Given entries:
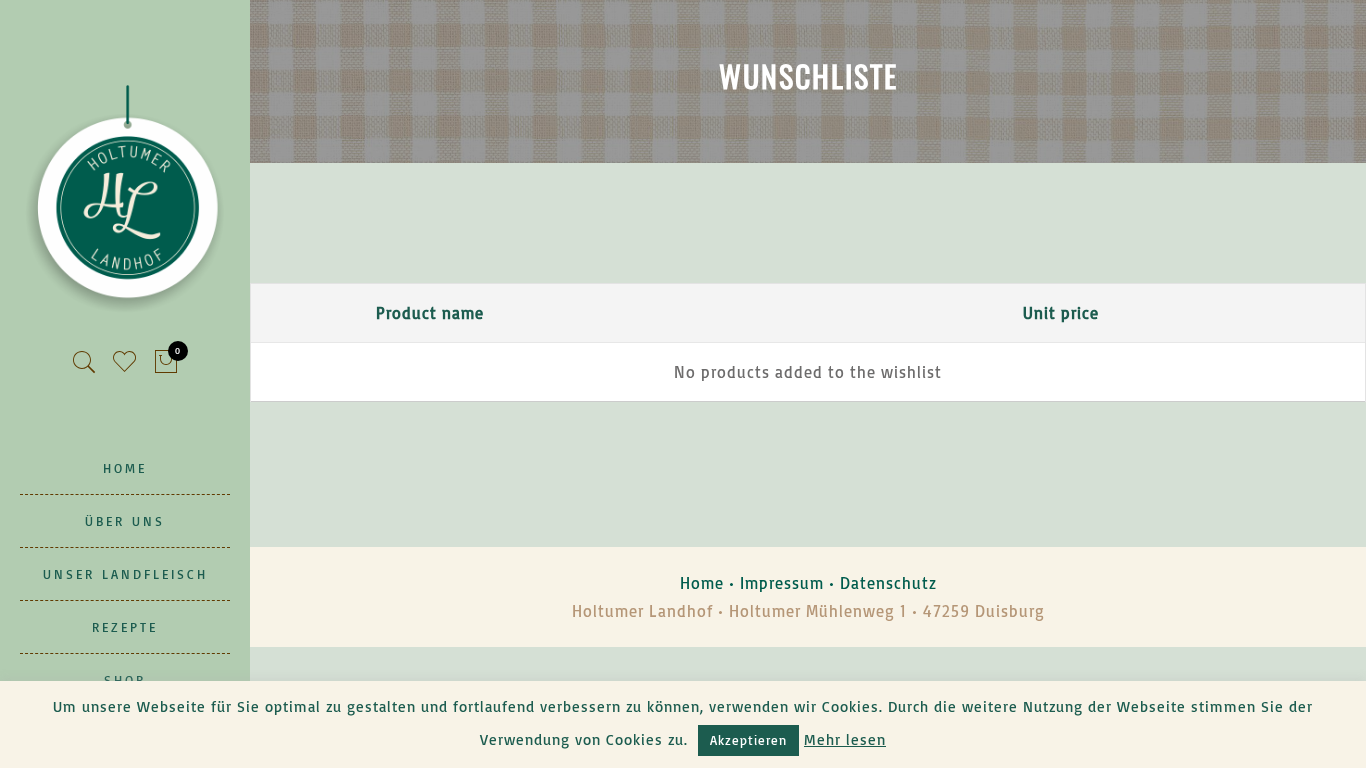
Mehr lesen (845, 739)
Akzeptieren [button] (748, 740)
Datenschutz (888, 583)
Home (702, 583)
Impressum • (790, 583)
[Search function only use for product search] (84, 362)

Exercise details: Give a verbatim transcription of the entries, leaving out the pictures.

Your response:
Mehr lesen (845, 739)
Akzeptieren [button] (748, 740)
Datenschutz (888, 583)
Home (702, 583)
Impressum • (790, 583)
[Search function only use for product search] (84, 362)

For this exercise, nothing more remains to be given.